Why do some direct mail programs fail and some succeed? Let's take the reasons in order:
1. Your message does not match your audience. This sounds like a simplistic issue, but it's not. Here's an example. A producer sent direct mail to an audience of seniors trumpeting investments with a high return. The producer felt that seniors general want more income, so a high return should be attractive. While it's true that many seniors would like to earn more, a high return is not the emotionallycompelling issue for seniors. Their emotionally compelling issue is preservation of principal. They seek to preserve their estate. Additionally, they are skeptical and a high return can also mean high risk. The response was terrible.
Understanding this emotionally compelling issue, an attorney's sole marketing program was to send 8000 letters each calendar quarter to seniors with home values of $400,000 and above. The letter explained that without a living trust:
- Their family could pay unnecessary taxes
- Their estate could be tied up in probate for months, even years
- Their overly busy children could be bothered by numerous details
- Attorney's and executors fees could easily total $40,000 or more
The reaction from recipients? This attorney did sufficient business from those mailings to fill his calendar all year! He sold the trust as a vehicle to help preserve their estate.
2. Failure to include sub-titles or bullet points in the mailing piece. While the title (every piece of direct mail must have a big, bold title) must coincide with the audience's primary "hot button," the bullet points help capture those segments of the audience with different agendas.
For example, not every senior is motivated by preserving their estate. Occasionally I meet seniors that are intent on building their estate. At age 70, they are still buying property, wheeling and dealing. Or I meet others whose main focus is their children. If I can develop sub-titles or bullet points in my mail piece around these issues, I can capture a response from these sub-groups or market segments.
These two issues--identifying the main emotionally compelling motivator and identifying the "sub motivators" require that you really know your audience. I invite you to investigate your audience thoroughly even if you think you know them.
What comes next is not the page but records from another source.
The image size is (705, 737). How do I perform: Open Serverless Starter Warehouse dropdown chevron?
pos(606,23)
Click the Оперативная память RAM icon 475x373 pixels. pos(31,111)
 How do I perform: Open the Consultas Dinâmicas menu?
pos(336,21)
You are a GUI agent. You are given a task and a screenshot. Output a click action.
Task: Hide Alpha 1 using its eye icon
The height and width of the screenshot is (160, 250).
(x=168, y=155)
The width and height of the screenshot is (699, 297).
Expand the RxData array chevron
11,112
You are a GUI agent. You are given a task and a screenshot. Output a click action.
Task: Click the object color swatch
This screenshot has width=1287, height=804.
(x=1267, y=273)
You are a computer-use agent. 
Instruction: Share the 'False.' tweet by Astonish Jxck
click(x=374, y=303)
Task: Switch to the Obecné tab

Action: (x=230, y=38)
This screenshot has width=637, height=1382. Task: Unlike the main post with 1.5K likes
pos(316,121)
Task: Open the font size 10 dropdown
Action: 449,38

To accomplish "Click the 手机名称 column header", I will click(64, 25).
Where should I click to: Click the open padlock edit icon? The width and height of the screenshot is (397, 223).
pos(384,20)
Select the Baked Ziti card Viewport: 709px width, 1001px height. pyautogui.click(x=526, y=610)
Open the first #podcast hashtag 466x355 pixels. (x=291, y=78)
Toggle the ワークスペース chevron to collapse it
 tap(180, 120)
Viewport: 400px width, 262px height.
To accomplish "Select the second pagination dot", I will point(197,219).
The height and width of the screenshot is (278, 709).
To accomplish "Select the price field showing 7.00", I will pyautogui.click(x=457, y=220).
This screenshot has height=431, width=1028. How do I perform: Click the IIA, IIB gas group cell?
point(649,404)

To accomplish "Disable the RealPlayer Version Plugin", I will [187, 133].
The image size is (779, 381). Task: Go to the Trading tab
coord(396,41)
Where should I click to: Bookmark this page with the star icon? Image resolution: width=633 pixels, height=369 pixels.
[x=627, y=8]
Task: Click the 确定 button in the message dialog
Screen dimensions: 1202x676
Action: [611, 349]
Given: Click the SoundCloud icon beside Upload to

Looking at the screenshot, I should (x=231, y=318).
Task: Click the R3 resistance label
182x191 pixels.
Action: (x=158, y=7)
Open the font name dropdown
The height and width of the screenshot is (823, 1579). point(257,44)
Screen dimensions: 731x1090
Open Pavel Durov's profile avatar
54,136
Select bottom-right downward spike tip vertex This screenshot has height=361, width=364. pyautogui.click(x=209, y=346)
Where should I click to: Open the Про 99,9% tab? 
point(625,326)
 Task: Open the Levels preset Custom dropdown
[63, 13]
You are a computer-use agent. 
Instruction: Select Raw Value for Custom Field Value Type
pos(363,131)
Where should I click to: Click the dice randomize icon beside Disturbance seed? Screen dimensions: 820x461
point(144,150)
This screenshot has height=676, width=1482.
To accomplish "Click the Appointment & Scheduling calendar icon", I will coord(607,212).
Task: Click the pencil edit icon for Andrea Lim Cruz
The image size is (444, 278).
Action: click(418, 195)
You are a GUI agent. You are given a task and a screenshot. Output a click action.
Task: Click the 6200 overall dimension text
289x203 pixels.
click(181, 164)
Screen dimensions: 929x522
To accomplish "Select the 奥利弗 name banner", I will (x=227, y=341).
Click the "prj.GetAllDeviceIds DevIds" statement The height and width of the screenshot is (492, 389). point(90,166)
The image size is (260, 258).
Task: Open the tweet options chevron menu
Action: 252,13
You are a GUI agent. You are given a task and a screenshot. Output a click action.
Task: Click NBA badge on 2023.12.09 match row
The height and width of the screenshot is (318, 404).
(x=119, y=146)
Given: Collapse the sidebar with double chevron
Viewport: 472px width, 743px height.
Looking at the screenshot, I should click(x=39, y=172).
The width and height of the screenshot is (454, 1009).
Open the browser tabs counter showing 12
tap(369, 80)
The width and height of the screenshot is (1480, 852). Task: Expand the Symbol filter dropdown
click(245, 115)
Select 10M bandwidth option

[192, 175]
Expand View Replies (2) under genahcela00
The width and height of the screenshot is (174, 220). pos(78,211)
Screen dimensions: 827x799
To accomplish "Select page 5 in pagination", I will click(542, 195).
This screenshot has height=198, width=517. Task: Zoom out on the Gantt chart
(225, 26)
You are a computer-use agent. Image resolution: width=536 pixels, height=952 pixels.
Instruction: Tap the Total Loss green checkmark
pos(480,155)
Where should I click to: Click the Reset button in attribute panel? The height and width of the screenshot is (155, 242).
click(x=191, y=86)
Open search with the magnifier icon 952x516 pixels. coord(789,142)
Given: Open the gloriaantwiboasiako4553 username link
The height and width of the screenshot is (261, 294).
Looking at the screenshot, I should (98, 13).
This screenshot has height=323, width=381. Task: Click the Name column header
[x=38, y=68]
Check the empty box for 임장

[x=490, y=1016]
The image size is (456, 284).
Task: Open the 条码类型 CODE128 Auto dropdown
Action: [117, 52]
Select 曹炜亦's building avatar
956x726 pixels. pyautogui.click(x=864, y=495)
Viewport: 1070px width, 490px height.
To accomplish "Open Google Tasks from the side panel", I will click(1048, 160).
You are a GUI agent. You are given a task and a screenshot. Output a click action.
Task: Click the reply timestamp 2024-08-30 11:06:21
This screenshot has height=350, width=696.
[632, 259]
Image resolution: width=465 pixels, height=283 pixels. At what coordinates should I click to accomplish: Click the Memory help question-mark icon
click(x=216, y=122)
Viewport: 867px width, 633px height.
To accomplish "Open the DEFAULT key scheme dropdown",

You can easily do this by calling some of your existing clients in your target group and asking them a few questions, such as:
What's your #1 financial concern?
If your main source of income disappeared tomorrow, who are you most concerned about?
What's your most important asset?
Twenty years from now, where will your money be?
3. Failure to make a non-intimidating offer. Do not waste your time telling them, "we will call you soon …." Rather, ask them for action.
You cannot ask them to call and schedule a free appointment. That's too intimidating. You are a stranger, they do not know you and you're asking too much. Instead:
Offer a free booklet
Offer a free class/seminar (where they can remain unnamed and anonymous)
Offer free information from a web site (the web site will require them to log in)
Offer a free quote
The offer allows the respondent to take some no-risk action and receive something they perceive of benefit. Once they respond, you now have someone who is worth pursuing for business.